WORK INSTRUCTION:
Copy the entries below word for word, but omit any pictures they contain.

RAW DATA:
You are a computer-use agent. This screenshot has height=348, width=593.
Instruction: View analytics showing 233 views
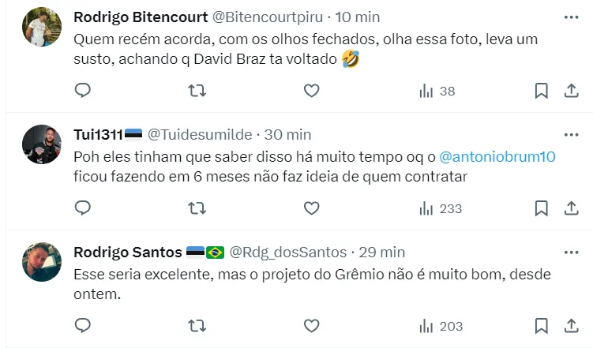point(441,208)
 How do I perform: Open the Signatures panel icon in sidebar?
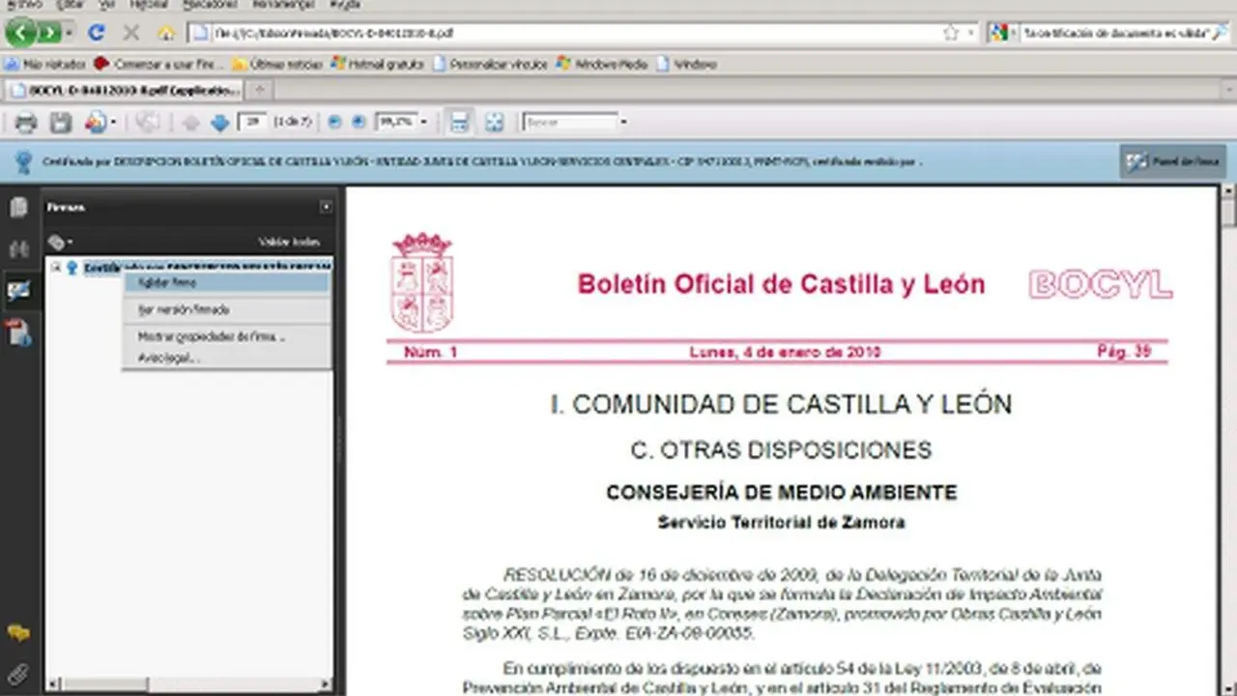pos(18,291)
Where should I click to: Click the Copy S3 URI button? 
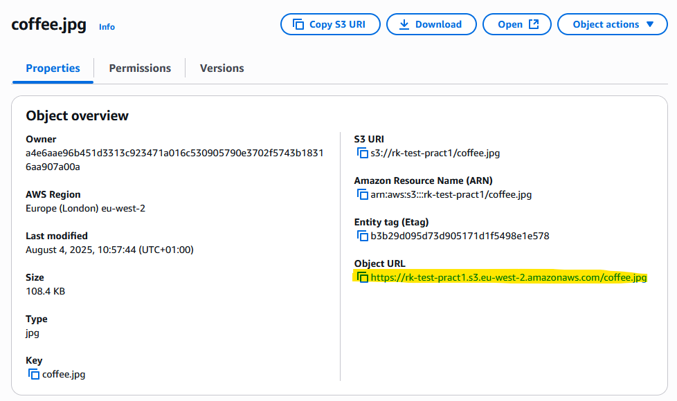pos(330,24)
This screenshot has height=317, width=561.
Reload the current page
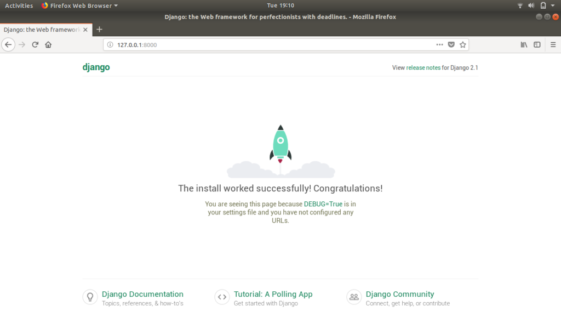[x=35, y=45]
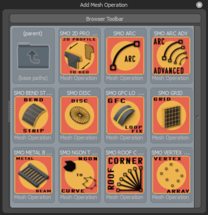This screenshot has width=208, height=215.
Task: Click the round button beside Add Mesh Operation
Action: tap(199, 5)
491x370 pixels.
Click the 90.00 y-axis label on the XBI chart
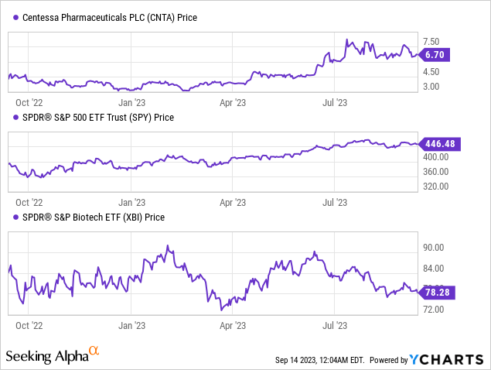pyautogui.click(x=435, y=248)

RESULT FOR THIS TASK:
You are a computer-use agent. This screenshot has height=348, width=593.
Instruction: View analytics showing 233 views
point(441,208)
 How do I perform: Open the Signatures panel icon in sidebar?
pos(18,291)
Where should I click to: Click the Copy S3 URI button? 
pos(330,24)
This screenshot has height=317, width=561.
Reload the current page
[x=35, y=45]
This screenshot has width=208, height=215.
Task: Click the round button beside Add Mesh Operation
Action: tap(199, 5)
491x370 pixels.
Click the 90.00 y-axis label on the XBI chart
pyautogui.click(x=435, y=248)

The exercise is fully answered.